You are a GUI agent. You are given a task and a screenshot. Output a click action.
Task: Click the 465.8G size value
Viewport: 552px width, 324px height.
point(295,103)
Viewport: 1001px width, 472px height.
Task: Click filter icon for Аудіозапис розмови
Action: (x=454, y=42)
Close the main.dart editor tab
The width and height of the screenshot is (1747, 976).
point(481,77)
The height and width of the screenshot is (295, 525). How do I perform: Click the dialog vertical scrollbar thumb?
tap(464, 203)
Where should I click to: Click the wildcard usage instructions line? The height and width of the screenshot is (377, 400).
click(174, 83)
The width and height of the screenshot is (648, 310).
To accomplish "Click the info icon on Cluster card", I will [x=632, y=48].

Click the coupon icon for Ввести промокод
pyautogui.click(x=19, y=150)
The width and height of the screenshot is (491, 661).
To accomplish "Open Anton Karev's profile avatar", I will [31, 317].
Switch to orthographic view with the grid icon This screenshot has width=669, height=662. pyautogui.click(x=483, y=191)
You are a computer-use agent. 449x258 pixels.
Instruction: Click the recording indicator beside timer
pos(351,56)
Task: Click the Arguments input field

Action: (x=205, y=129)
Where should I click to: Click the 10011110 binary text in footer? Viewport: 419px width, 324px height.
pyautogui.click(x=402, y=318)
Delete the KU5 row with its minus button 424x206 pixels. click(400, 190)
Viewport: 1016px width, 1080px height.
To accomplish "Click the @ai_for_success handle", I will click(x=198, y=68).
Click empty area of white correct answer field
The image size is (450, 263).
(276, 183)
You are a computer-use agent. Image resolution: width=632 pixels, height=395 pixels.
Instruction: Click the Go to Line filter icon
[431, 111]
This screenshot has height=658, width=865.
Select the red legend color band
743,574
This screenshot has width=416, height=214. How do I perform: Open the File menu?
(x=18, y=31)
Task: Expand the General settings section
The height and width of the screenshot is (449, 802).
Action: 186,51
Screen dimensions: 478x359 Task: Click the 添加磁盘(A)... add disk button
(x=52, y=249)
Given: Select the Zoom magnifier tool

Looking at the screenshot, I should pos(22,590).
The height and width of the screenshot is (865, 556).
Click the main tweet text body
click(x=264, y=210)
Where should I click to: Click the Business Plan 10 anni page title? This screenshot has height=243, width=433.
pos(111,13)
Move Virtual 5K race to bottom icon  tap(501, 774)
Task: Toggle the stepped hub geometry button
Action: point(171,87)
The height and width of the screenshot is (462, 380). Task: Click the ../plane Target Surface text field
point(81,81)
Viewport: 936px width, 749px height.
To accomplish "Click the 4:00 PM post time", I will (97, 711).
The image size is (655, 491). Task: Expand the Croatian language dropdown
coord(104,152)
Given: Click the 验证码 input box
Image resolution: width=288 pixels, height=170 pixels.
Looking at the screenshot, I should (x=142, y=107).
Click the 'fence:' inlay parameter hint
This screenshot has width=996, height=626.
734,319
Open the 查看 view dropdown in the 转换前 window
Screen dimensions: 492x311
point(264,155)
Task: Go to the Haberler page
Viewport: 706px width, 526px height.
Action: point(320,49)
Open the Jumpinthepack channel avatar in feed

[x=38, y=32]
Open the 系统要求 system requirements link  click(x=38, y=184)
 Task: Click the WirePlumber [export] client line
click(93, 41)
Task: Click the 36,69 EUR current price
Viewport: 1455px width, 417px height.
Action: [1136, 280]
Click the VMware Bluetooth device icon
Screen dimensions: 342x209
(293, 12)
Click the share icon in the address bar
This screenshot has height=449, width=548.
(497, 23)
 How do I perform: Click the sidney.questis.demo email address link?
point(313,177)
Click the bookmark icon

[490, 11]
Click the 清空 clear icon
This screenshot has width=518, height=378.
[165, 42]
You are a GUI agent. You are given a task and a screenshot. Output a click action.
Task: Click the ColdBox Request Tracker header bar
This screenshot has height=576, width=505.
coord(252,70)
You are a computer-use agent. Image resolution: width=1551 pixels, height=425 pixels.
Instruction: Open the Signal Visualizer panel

::::

Give the entries above as a JSON list of strings, with one string per line and blank lines left out.

[
  "You are a GUI agent. You are given a task and a screenshot. Output a click action.",
  "Task: Click the 465.8G size value",
  "Viewport: 552px width, 324px height.",
  "point(295,103)",
  "Viewport: 1001px width, 472px height.",
  "Task: Click filter icon for Аудіозапис розмови",
  "Action: (x=454, y=42)",
  "Close the main.dart editor tab",
  "The width and height of the screenshot is (1747, 976).",
  "point(481,77)",
  "The height and width of the screenshot is (295, 525). How do I perform: Click the dialog vertical scrollbar thumb?",
  "tap(464, 203)",
  "Where should I click to: Click the wildcard usage instructions line? The height and width of the screenshot is (377, 400).",
  "click(174, 83)",
  "The width and height of the screenshot is (648, 310).",
  "To accomplish \"Click the info icon on Cluster card\", I will [x=632, y=48].",
  "Click the coupon icon for Ввести промокод",
  "pyautogui.click(x=19, y=150)",
  "The width and height of the screenshot is (491, 661).",
  "To accomplish \"Open Anton Karev's profile avatar\", I will [31, 317].",
  "Switch to orthographic view with the grid icon This screenshot has width=669, height=662. pyautogui.click(x=483, y=191)",
  "You are a computer-use agent. 449x258 pixels.",
  "Instruction: Click the recording indicator beside timer",
  "pos(351,56)",
  "Task: Click the Arguments input field",
  "Action: (x=205, y=129)",
  "Where should I click to: Click the 10011110 binary text in footer? Viewport: 419px width, 324px height.",
  "pyautogui.click(x=402, y=318)",
  "Delete the KU5 row with its minus button 424x206 pixels. click(400, 190)",
  "Viewport: 1016px width, 1080px height.",
  "To accomplish \"Click the @ai_for_success handle\", I will click(x=198, y=68).",
  "Click empty area of white correct answer field",
  "The image size is (450, 263).",
  "(276, 183)",
  "You are a computer-use agent. Image resolution: width=632 pixels, height=395 pixels.",
  "Instruction: Click the Go to Line filter icon",
  "[431, 111]",
  "This screenshot has height=658, width=865.",
  "Select the red legend color band",
  "743,574",
  "This screenshot has width=416, height=214. How do I perform: Open the File menu?",
  "(x=18, y=31)",
  "Task: Expand the General settings section",
  "The height and width of the screenshot is (449, 802).",
  "Action: 186,51",
  "Screen dimensions: 478x359 Task: Click the 添加磁盘(A)... add disk button",
  "(x=52, y=249)",
  "Given: Select the Zoom magnifier tool",
  "Looking at the screenshot, I should pos(22,590).",
  "The height and width of the screenshot is (865, 556).",
  "Click the main tweet text body",
  "click(x=264, y=210)",
  "Where should I click to: Click the Business Plan 10 anni page title? This screenshot has height=243, width=433.",
  "pos(111,13)",
  "Move Virtual 5K race to bottom icon  tap(501, 774)",
  "Task: Toggle the stepped hub geometry button",
  "Action: point(171,87)",
  "The height and width of the screenshot is (462, 380). Task: Click the ../plane Target Surface text field",
  "point(81,81)",
  "Viewport: 936px width, 749px height.",
  "To accomplish \"Click the 4:00 PM post time\", I will (97, 711).",
  "The image size is (655, 491). Task: Expand the Croatian language dropdown",
  "coord(104,152)",
  "Given: Click the 验证码 input box",
  "Image resolution: width=288 pixels, height=170 pixels.",
  "Looking at the screenshot, I should (x=142, y=107).",
  "Click the 'fence:' inlay parameter hint",
  "This screenshot has width=996, height=626.",
  "734,319",
  "Open the 查看 view dropdown in the 转换前 window",
  "Screen dimensions: 492x311",
  "point(264,155)",
  "Task: Go to the Haberler page",
  "Viewport: 706px width, 526px height.",
  "Action: point(320,49)",
  "Open the Jumpinthepack channel avatar in feed",
  "[x=38, y=32]",
  "Open the 系统要求 system requirements link  click(x=38, y=184)",
  " Task: Click the WirePlumber [export] client line",
  "click(93, 41)",
  "Task: Click the 36,69 EUR current price",
  "Viewport: 1455px width, 417px height.",
  "Action: [1136, 280]",
  "Click the VMware Bluetooth device icon",
  "Screen dimensions: 342x209",
  "(293, 12)",
  "Click the share icon in the address bar",
  "This screenshot has height=449, width=548.",
  "(497, 23)",
  " How do I perform: Click the sidney.questis.demo email address link?",
  "point(313,177)",
  "Click the bookmark icon",
  "[490, 11]",
  "Click the 清空 clear icon",
  "This screenshot has width=518, height=378.",
  "[165, 42]",
  "You are a GUI agent. You are given a task and a screenshot. Output a click action.",
  "Task: Click the ColdBox Request Tracker header bar",
  "This screenshot has height=576, width=505.",
  "coord(252,70)",
  "You are a computer-use agent. Image resolution: width=1551 pixels, height=425 pixels.",
  "Instruction: Open the Signal Visualizer panel"
]